Tracy Brabin, pictured, does not have access to the Bunker. The former Coronation Street actress succeeded Jo Cox in a by-election that was essentiall­y a memorial campaign – out of respect, none of the other major parties fielded candidates. Born and bred locally, she has quickly won a reputation as a hard-working, unfussy MP. But she is fighting this Election with a Corbynite millstone round her neck. ‘I can’t factor that in,’ she says defiantly. ‘I have to focus on me, and what I’ve done for the past six months to prove myself.’

She has no plans to put her leader on her leaflets and there are no plans for a visit. Which is just as well.
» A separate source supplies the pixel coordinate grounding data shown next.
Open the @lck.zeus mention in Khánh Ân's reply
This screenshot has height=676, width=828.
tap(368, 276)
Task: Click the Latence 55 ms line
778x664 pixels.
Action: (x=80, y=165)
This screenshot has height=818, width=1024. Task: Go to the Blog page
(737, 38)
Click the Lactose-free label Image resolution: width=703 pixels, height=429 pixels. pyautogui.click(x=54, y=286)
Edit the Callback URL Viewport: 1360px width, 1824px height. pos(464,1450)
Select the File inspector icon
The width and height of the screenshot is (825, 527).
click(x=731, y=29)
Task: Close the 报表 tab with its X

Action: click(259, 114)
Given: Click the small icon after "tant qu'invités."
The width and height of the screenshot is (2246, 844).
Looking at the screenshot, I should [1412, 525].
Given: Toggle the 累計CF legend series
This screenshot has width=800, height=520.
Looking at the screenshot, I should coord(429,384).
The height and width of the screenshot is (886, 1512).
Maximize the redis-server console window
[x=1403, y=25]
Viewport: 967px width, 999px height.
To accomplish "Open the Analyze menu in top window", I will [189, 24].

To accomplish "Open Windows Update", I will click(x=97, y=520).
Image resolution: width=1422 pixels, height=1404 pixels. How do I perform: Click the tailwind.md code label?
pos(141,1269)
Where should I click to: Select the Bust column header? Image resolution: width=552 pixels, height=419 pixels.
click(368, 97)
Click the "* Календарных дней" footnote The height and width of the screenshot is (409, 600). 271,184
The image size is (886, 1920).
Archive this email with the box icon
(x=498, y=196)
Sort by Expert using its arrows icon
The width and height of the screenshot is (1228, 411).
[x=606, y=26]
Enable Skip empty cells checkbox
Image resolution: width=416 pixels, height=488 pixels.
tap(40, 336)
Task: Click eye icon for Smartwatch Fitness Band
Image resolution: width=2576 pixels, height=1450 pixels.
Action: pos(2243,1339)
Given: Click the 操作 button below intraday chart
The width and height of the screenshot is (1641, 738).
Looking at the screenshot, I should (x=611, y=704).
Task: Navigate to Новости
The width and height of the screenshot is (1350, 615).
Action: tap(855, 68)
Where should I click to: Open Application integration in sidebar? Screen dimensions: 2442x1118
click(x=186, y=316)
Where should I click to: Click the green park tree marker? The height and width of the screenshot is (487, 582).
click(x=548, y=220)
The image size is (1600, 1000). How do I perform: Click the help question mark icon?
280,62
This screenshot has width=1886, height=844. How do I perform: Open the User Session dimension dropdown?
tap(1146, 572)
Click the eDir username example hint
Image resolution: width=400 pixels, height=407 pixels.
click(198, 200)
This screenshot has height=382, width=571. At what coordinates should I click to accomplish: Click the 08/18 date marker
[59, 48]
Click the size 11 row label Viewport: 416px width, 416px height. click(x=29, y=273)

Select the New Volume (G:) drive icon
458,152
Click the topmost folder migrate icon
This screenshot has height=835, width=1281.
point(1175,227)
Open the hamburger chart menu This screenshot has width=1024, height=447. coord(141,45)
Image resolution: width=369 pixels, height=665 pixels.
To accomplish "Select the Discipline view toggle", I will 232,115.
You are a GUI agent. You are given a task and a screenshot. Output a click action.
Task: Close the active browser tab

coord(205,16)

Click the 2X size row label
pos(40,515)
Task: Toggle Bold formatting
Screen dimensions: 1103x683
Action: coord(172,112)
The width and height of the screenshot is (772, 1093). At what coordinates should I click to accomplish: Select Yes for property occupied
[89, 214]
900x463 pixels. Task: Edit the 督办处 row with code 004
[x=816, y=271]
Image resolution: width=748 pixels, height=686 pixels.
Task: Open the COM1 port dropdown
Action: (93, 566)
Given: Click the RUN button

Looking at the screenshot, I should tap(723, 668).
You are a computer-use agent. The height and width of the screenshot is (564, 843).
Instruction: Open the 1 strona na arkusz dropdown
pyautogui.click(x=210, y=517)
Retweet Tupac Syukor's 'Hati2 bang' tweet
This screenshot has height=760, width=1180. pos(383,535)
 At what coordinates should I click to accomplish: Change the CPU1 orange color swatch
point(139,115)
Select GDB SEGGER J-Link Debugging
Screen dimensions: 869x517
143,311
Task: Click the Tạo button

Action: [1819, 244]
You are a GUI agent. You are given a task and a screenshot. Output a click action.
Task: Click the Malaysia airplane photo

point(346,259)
Mention his name and reactions range from laughter – ‘You’re joking!’ – to mockery: ‘He’s doolally.’ Occasional­ly the Yorkshire sense of fair play steps in. ‘I don’t like the way that Eton chunterer [Boris Johnson] was talking about him. There’s no need to be abusive,’ one man told me. Would it affect how he voted? ‘ No, I ’ m voting Tory,’ he responded.

And that’s what should be terrifying Labour. Even where people aren’t falling for Theresa May’s charms, their response is abstention rather than a Labour vote.

The woman running the Market Square fruit stall told me about her daughters at college struggling to pay rent, and fear of the outright destructio­n of the NHS. Then admitted: ‘I’m not voting for anyone.’

There’s something else t hat should be striking fear into the heart of Tracy Brabin and her colleagues. I was expecting to encounter a shy-Tory phenomenon. But I found the opposite. When the woman in the market told me: ‘I don’t like Theresa May,’ a customer on a neighbouri­ng stall made a point of shouting: ‘Well I do!’

People are taking pride in their rejection of Corbyn’s Labour. Of course things may change. Caught unawares by the Election, the local Tory campaign is a mess. No candidate has been selected, no canvassing is under way. But if the Election was held tomorrow, Labour would undoubtedl­y lose.

Which on one level is fair enough. As I wrote last week, Labour must now face a reckoning. But there’s still something depressing about standing in what should be a safe Labour seat, 100 yards from the recently renamed Jo Cox House, to be told: ‘Labour are no different now. They all pee in the same pot.’

As I was heading back to the station, a Labour MP texted me. ‘People are focusing on the Lib Dems and Ukip. But the best kept secret of this Election is how many traditiona­l working-class Labour voters are switching direct to the Tories.’

It’s not a secret to the people of Batley.